Part of what I said is what I would end up writing. The movie could make real money, but only in the “urban” market.

But what I told him, in addition, was that even with the reviews that were already accumulating, Oprah would be the key to the film’s future… not just because she is influential… there are plenty of movies that have failed with her imprimatur… but because if her mid-range tastes were engaged in a big way, as they were for the book, that taste would represent a lot of the potential audience for this film. Get that Oprah endorsement and the movie becomes marketable, within limits.

I did not suggest that it should be a “Tyler Perry Presents” film, which is, I would guess, is where it will end up eventually. Smart.
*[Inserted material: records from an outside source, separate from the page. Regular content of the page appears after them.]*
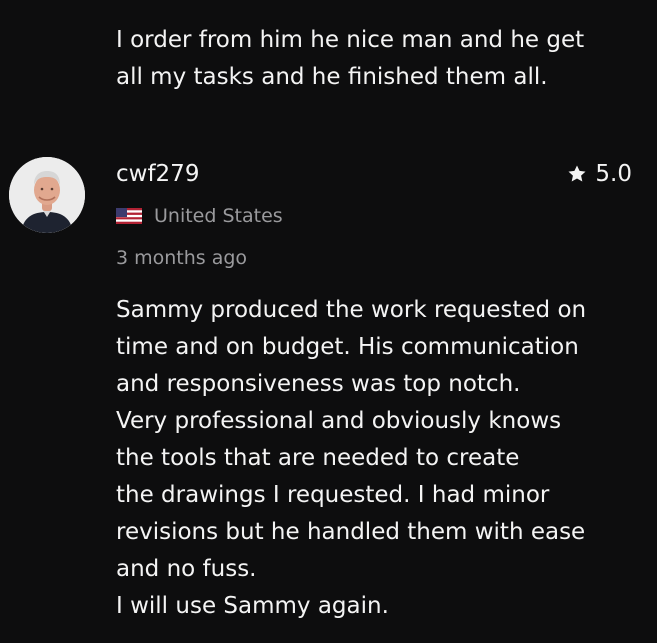 The image size is (657, 643). What do you see at coordinates (352, 310) in the screenshot?
I see `review-line: Sammy produced the work requested on` at bounding box center [352, 310].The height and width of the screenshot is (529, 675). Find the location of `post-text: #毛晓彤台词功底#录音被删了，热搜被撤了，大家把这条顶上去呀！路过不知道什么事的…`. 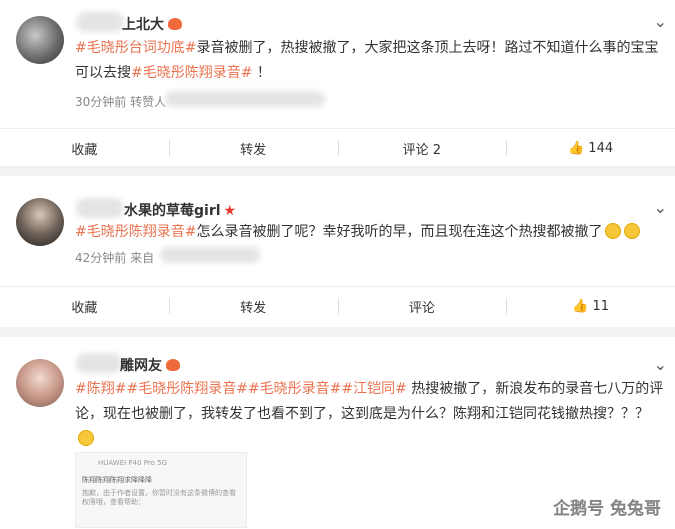

post-text: #毛晓彤台词功底#录音被删了，热搜被撤了，大家把这条顶上去呀！路过不知道什么事的… is located at coordinates (367, 60).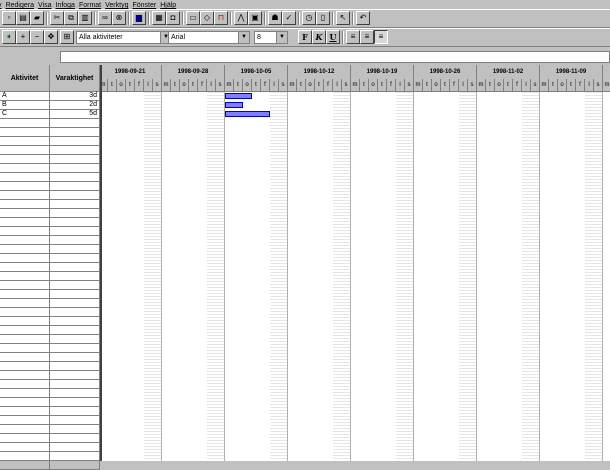  I want to click on activity-cell: C, so click(25, 114).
Writing about these chats is not a part of my modus operendi. But itt was a funny feeling to read The New York Times reaffirming my first response to the film’s commercial potential… even if they are delusionally connecting studio marketing averages to the marketing budgets of Lionsgate and/or TWC. (Try half… $15 million and under… with very few exceptions.)

Further amusing me to no end is that Harvey Weinstein is now chasing this puppy, perhaps even screwed out of the movie by a suffering Cinetic that saw another million or two opening up at Lionsgate with that T.P. Connection. (It was William Morris that screwed Paramount Classics out of Thank You For Smoking in Toronto in a similar situation a few years ago.)

Unlike Lionsgate, TWC is NOT a company with a strong history of releasing films for black audiences. On the other hand, they now have Tom Ortenberg, who was probably drooling at the opportunity to top Lionsgate with TWC’s first real urban film.

Anyway...

"We" are all right and wrong about these things, looking back over the years. I guess we often try to remember the rights and forget those wrongs, though I am still frustrated that Black Dynamite hasn’t been more intensely embraced by some division of Sony. And though I thought the price was a bit too high, I thought that Hamlet 2 could be modestly commercial too.

As a voice coming in from the outside, we journalists do not control the mechanics of how a movie is sold or distributed. And as one plays the game of what could have been and what is, the truth is, we will never really know. The best laid plans sometimes fail and the worst ideas often become cash cows.

The same is true of Oscar, by the way. Things do change along the road. And when you are wrong about a film in a group of five, you will never know with Oscar whether you were pushing the #2 film, so close to a win, or the #5, voted on by less than 10%. In a media atmosphere of endless, harsh, snap, and often unqualified judgment, the kind of leaps that lead to great success and great failure are often muted by fear of public finger pointing. And we, who often talk about wishing that this industry would reach for more, become one major cause of the industry reaching for the warm, boring, relatively safe middle that makes writers whine, whine, whine.